Sphaerodactylus mariguanae
- Conservation status: Endangered (IUCN 3.1)

Scientific classification
- Kingdom: Animalia
- Phylum: Chordata
- Class: Reptilia
- Order: Squamata
- Suborder: Gekkota
- Family: Sphaerodactylidae
- Genus: Sphaerodactylus
- Species: S. mariguanae
- Binomial name: Sphaerodactylus mariguanae Cochran, 1934

= Sphaerodactylus mariguanae =

- Genus: Sphaerodactylus
- Species: mariguanae
- Authority: Cochran, 1934
- Conservation status: EN

Species of lizard

Sphaerodactylus mariguanae, also known as the southern Bahamas sphaero or Mayaguana least gecko, is a species of lizard in the family Sphaerodactylidae. It is endemic to The Bahamas, where it is found on Mayaguana and Booby Cay. A population, likely introduced, formerly also existed on the island of Grand Turk in the Turks and Caicos Islands, but has since been extirpated. Sphaerodactylus mariguanae is a rather small gecko for its genus, reaching a snout–vent length of 41 mm. It has a greyish or yellowish tan to pale brown back, marked with a complex and variable set of dark brown to black spots and stripes. It is classified by the IUCN as being endangered due to its extremely small range, ongoing habitat degradation, and the threat posed by introduced mammals.

== Taxonomy ==
Sphaerodactylus mariguanae was formally described in 1934 by the American zoologist Doris Mable Cochran based on an adult male specimen collected from Booby Cay in The Bahamas. It is named after the island on which it was discovered. It has the common names southern Bahamas sphaero, Mayaguana least gecko, and south Bahamian geckolet.

== Description ==
Sphaerodactylus mariguanae is a rather small gecko for its genus, reaching a snout–vent length of 41 mm. It has a greyish or yellowish tan to pale brown back, marked with a complex and variable set of dark brown to black spots and stripes. This pattern is highly variable depending on both the locality and individual observed, and can even be entirely absent in some individuals. There is little, if any, sexual dimorphism in the species, and any observable differences between sexes are far outweighed by the extent of variation between different individuals and islands.

== Distribution and habitat ==
Sphaerodactylus mariguanae is endemic to The Bahamas, where it is found on Mayaguana and Booby Cay. Over 40 specimens were collected from the island of Grand Turk in the Turks and Caicos Islands in the 1960s, a location around 115 miles distant from the type locality. However, the species' absence from any intermediate locations and the lack of further records from Grand Turk since suggests that this was an introduced population that has since died out. It traditionally inhabits arid habitats, where it hides under surface litter.
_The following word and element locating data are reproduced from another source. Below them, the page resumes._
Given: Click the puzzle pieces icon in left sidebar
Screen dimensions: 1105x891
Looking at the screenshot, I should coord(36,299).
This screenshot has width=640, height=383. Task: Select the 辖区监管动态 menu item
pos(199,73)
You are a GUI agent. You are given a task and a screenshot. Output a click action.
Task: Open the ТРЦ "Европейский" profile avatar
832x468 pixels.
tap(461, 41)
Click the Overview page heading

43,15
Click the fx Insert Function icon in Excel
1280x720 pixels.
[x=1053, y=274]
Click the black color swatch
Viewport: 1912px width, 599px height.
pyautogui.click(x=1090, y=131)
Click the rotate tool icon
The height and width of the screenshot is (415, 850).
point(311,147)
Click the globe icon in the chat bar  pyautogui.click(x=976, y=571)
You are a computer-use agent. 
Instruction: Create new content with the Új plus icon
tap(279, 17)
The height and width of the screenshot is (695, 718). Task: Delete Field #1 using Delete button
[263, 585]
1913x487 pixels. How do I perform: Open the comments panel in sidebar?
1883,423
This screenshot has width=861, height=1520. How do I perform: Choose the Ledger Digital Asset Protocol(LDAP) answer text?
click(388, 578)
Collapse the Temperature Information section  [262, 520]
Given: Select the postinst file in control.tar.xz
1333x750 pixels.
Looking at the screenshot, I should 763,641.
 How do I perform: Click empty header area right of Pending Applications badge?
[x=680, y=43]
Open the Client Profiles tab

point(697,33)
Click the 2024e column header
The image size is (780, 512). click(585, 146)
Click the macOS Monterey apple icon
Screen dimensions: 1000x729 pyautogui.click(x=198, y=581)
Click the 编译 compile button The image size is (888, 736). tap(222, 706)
Sphaerodactylus mariguanae reproduces by laying eggs.

== Conservation ==
Sphaerodactylus mariguanae is classified by the IUCN as being endangered. Found only on two islands in close proximity, it has an extremely small range and is threatened by both ongoing habitat degradation and introduced mammals. It has survived alongside introduced predators such as rats and cats for centuries. It is also tolerant of urbanized habitats and can be seen in human settlements. However, the combination of these two factors over a long period of time has probably reduced the gecko's population density below normal levels, a population decline that is thought to be ongoing.